> Task description: Rewrite every line of the material below as a numbered list, dropping any blank lines.
──────── Data shown ────────
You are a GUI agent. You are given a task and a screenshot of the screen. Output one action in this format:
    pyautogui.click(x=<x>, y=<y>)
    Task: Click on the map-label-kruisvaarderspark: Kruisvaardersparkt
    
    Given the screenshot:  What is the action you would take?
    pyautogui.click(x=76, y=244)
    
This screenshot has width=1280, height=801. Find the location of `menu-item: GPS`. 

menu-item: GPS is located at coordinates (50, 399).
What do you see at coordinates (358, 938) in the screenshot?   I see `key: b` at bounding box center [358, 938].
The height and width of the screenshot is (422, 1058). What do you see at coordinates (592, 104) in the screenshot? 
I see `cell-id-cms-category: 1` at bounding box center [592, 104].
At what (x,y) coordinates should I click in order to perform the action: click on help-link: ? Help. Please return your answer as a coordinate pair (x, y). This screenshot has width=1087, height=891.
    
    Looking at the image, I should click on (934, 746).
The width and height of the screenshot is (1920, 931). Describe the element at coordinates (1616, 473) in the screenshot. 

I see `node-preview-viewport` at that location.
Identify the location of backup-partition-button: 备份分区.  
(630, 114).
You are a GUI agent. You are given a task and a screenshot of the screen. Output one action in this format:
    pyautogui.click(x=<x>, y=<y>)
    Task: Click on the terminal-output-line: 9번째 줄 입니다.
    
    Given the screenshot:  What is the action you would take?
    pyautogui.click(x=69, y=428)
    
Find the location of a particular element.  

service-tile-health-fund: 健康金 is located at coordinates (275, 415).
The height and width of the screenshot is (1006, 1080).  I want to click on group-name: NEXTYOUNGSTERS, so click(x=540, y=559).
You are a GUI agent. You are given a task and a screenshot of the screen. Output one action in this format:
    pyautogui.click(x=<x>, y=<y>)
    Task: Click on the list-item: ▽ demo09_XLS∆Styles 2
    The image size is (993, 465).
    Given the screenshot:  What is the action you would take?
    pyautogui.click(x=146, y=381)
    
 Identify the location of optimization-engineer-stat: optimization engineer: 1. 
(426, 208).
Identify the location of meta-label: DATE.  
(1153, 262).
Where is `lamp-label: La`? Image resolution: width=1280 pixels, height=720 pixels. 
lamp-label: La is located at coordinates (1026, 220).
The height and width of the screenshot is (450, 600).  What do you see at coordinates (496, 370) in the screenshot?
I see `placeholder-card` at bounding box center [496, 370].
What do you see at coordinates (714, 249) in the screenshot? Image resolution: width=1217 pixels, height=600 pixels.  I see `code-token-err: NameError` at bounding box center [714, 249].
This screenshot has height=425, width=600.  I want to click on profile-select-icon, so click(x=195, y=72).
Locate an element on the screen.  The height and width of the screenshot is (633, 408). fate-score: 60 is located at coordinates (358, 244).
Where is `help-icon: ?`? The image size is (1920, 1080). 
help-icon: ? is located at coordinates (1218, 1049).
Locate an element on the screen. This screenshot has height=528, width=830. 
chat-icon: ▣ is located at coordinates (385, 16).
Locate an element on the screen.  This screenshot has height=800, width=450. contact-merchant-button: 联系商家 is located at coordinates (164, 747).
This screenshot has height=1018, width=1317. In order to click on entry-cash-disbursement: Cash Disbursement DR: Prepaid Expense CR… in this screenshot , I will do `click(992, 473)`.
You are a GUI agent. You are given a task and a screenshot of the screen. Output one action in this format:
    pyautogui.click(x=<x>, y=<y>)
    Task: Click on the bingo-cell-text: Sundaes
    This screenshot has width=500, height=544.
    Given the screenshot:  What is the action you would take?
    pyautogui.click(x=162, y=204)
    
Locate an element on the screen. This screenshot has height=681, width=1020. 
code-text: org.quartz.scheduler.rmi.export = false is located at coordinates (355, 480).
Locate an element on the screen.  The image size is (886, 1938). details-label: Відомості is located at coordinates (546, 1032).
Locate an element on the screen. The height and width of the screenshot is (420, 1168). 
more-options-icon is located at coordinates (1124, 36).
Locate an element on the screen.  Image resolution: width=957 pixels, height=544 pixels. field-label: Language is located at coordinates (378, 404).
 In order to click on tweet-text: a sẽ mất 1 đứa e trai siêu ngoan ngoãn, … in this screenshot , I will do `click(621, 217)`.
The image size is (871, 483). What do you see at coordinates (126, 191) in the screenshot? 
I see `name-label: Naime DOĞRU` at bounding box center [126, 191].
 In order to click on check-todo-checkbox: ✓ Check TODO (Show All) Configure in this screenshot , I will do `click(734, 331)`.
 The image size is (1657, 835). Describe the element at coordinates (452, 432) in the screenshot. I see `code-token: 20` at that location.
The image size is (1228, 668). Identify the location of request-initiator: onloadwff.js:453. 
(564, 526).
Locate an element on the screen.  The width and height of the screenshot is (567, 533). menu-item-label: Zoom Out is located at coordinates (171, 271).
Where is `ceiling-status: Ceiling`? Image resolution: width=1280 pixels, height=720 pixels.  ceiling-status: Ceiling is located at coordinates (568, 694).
────────
> Response:
1. You are a GUI agent. You are given a task and a screenshot of the screen. Output one action in this format:
2.     pyautogui.click(x=<x>, y=<y>)
3.     Task: Click on the map-label-kruisvaarderspark: Kruisvaardersparkt
4.     Given the screenshot:  What is the action you would take?
5.     pyautogui.click(x=76, y=244)
6. This screenshot has width=1280, height=801. Find the location of `menu-item: GPS`. 
7. menu-item: GPS is located at coordinates (50, 399).
8. What do you see at coordinates (358, 938) in the screenshot?   I see `key: b` at bounding box center [358, 938].
9. The height and width of the screenshot is (422, 1058). What do you see at coordinates (592, 104) in the screenshot? 
10. I see `cell-id-cms-category: 1` at bounding box center [592, 104].
11. At what (x,y) coordinates should I click in order to perform the action: click on help-link: ? Help. Please return your answer as a coordinate pair (x, y). This screenshot has width=1087, height=891.
12.     Looking at the image, I should click on (934, 746).
13. The width and height of the screenshot is (1920, 931). Describe the element at coordinates (1616, 473) in the screenshot. 
14. I see `node-preview-viewport` at that location.
15. Identify the location of backup-partition-button: 备份分区.  
16. (630, 114).
17. You are a GUI agent. You are given a task and a screenshot of the screen. Output one action in this format:
18.     pyautogui.click(x=<x>, y=<y>)
19.     Task: Click on the terminal-output-line: 9번째 줄 입니다.
20.     Given the screenshot:  What is the action you would take?
21.     pyautogui.click(x=69, y=428)
22. Find the location of a particular element.  
23. service-tile-health-fund: 健康金 is located at coordinates (275, 415).
24. The height and width of the screenshot is (1006, 1080).  I want to click on group-name: NEXTYOUNGSTERS, so click(x=540, y=559).
25. You are a GUI agent. You are given a task and a screenshot of the screen. Output one action in this format:
26.     pyautogui.click(x=<x>, y=<y>)
27.     Task: Click on the list-item: ▽ demo09_XLS∆Styles 2
28.     The image size is (993, 465).
29.     Given the screenshot:  What is the action you would take?
30.     pyautogui.click(x=146, y=381)
31.  Identify the location of optimization-engineer-stat: optimization engineer: 1. 
32. (426, 208).
33. Identify the location of meta-label: DATE.  
34. (1153, 262).
35. Where is `lamp-label: La`? Image resolution: width=1280 pixels, height=720 pixels. 
36. lamp-label: La is located at coordinates (1026, 220).
37. The height and width of the screenshot is (450, 600).  What do you see at coordinates (496, 370) in the screenshot?
38. I see `placeholder-card` at bounding box center [496, 370].
39. What do you see at coordinates (714, 249) in the screenshot? Image resolution: width=1217 pixels, height=600 pixels.  I see `code-token-err: NameError` at bounding box center [714, 249].
40. This screenshot has height=425, width=600.  I want to click on profile-select-icon, so click(x=195, y=72).
41. Locate an element on the screen.  The height and width of the screenshot is (633, 408). fate-score: 60 is located at coordinates (358, 244).
42. Where is `help-icon: ?`? The image size is (1920, 1080). 
43. help-icon: ? is located at coordinates (1218, 1049).
44. Locate an element on the screen. This screenshot has height=528, width=830. 
45. chat-icon: ▣ is located at coordinates (385, 16).
46. Locate an element on the screen.  This screenshot has height=800, width=450. contact-merchant-button: 联系商家 is located at coordinates (164, 747).
47. This screenshot has height=1018, width=1317. In order to click on entry-cash-disbursement: Cash Disbursement DR: Prepaid Expense CR… in this screenshot , I will do `click(992, 473)`.
48. You are a GUI agent. You are given a task and a screenshot of the screen. Output one action in this format:
49.     pyautogui.click(x=<x>, y=<y>)
50.     Task: Click on the bingo-cell-text: Sundaes
51.     This screenshot has width=500, height=544.
52.     Given the screenshot:  What is the action you would take?
53.     pyautogui.click(x=162, y=204)
54. Locate an element on the screen. This screenshot has height=681, width=1020. 
55. code-text: org.quartz.scheduler.rmi.export = false is located at coordinates (355, 480).
56. Locate an element on the screen.  The image size is (886, 1938). details-label: Відомості is located at coordinates (546, 1032).
57. Locate an element on the screen. The height and width of the screenshot is (420, 1168). 
58. more-options-icon is located at coordinates (1124, 36).
59. Locate an element on the screen.  Image resolution: width=957 pixels, height=544 pixels. field-label: Language is located at coordinates (378, 404).
60.  In order to click on tweet-text: a sẽ mất 1 đứa e trai siêu ngoan ngoãn, … in this screenshot , I will do `click(621, 217)`.
61. The image size is (871, 483). What do you see at coordinates (126, 191) in the screenshot? 
62. I see `name-label: Naime DOĞRU` at bounding box center [126, 191].
63.  In order to click on check-todo-checkbox: ✓ Check TODO (Show All) Configure in this screenshot , I will do `click(734, 331)`.
64.  The image size is (1657, 835). Describe the element at coordinates (452, 432) in the screenshot. I see `code-token: 20` at that location.
65. The image size is (1228, 668). Identify the location of request-initiator: onloadwff.js:453. 
66. (564, 526).
67. Locate an element on the screen.  The width and height of the screenshot is (567, 533). menu-item-label: Zoom Out is located at coordinates (171, 271).
68. Where is `ceiling-status: Ceiling`? Image resolution: width=1280 pixels, height=720 pixels.  ceiling-status: Ceiling is located at coordinates (568, 694).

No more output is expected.